The median entry wage for new immigrants to Canada hit the highest in 2018, revealed a report of Statistics Canada published in February 1.
New immigrants to Canada reported a median entry wage of $30,100 in 2018, just one year after coming to the country. In 2017, the median entry wage for new immigrants who had come to Canada in 2016 was $26,500, which was also a record. The report also shows that the gap between the median wages of immigrants and Canadians has also been declined.
Reasons for high median entry wages among immigrants to Canada
Among the new immigrants to Canada, median entry wages were the highest for those who had both a study and work permit, at $44000, and those who had only work permit, at $39,100. The median entry wages of both these groups have surpassed that of Canadians.
There are certain socio-economic factors that determined higher wages for immigrants to Canada, which included language proficiency, previous work experience and admission category.
Previous experience of immigrants to Canada
Another possible reason for higher entry wages for immigrants is their pre-admission experience in Canada. Compared to previous years, in 2017, more immigrants who were admitted to Canada had previous work or study experience in Canada. According to the report, “Pre-admission experience, which can provide immigrants with language skills and knowledge of the job market, can help immigrants settle more quickly than those with no pre-admission experience.”
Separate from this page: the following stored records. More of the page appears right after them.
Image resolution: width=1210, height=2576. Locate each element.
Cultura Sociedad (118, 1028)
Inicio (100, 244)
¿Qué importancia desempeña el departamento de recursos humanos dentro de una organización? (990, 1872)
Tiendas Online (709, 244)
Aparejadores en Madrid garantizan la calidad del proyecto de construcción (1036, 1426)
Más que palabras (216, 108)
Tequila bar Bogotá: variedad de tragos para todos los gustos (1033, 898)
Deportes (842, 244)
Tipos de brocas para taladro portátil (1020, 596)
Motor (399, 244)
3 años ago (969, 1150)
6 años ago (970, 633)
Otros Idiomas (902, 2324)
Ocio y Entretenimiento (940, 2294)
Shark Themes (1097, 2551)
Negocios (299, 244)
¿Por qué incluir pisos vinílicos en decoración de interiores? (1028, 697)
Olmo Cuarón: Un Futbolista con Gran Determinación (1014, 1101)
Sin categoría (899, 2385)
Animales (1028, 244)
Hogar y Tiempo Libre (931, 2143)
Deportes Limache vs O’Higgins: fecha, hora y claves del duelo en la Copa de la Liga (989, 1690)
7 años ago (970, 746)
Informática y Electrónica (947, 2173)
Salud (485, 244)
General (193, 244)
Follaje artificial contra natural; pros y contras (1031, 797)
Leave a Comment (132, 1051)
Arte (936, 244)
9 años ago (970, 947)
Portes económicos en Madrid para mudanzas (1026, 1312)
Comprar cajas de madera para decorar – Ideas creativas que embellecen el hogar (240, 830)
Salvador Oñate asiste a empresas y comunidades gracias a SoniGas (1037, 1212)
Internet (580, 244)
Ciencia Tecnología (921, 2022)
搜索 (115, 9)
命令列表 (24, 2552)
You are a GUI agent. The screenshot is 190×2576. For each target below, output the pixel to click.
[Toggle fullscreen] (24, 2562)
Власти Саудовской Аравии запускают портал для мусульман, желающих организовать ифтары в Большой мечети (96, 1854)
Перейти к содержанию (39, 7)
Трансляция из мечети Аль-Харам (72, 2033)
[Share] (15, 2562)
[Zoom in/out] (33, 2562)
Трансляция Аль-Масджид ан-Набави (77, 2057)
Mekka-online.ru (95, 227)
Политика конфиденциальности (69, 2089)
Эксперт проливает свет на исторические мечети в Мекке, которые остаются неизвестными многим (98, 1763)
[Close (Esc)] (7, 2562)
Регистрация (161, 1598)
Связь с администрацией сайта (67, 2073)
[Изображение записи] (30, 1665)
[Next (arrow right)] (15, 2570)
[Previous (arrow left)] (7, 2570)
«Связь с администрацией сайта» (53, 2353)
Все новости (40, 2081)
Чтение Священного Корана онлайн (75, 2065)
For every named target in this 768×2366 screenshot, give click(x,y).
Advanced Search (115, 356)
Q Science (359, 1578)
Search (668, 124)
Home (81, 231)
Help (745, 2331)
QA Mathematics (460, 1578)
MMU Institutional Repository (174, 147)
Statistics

Provinces’ retention rates of immigrants to Canada
Immigrants who had worked in Canada prior to obtaining PR, preferred to stay in the province of admission, showed the report. After five years of landing, around 87 per cent of immigrants were still in their initial province. Ontario had the highest provincial retention rate, followed by Alberta and British Columbia.
Similar retention rates were found among those who had come to Canada in 2008 even 10 years after admission. The highest rates were recorded by Ontario, followed by Alberta and British Columbia. Work permits holders were most likely to stay in the province of their admission. In Canada, overall retention rate after 10 years was 85.4 per cent.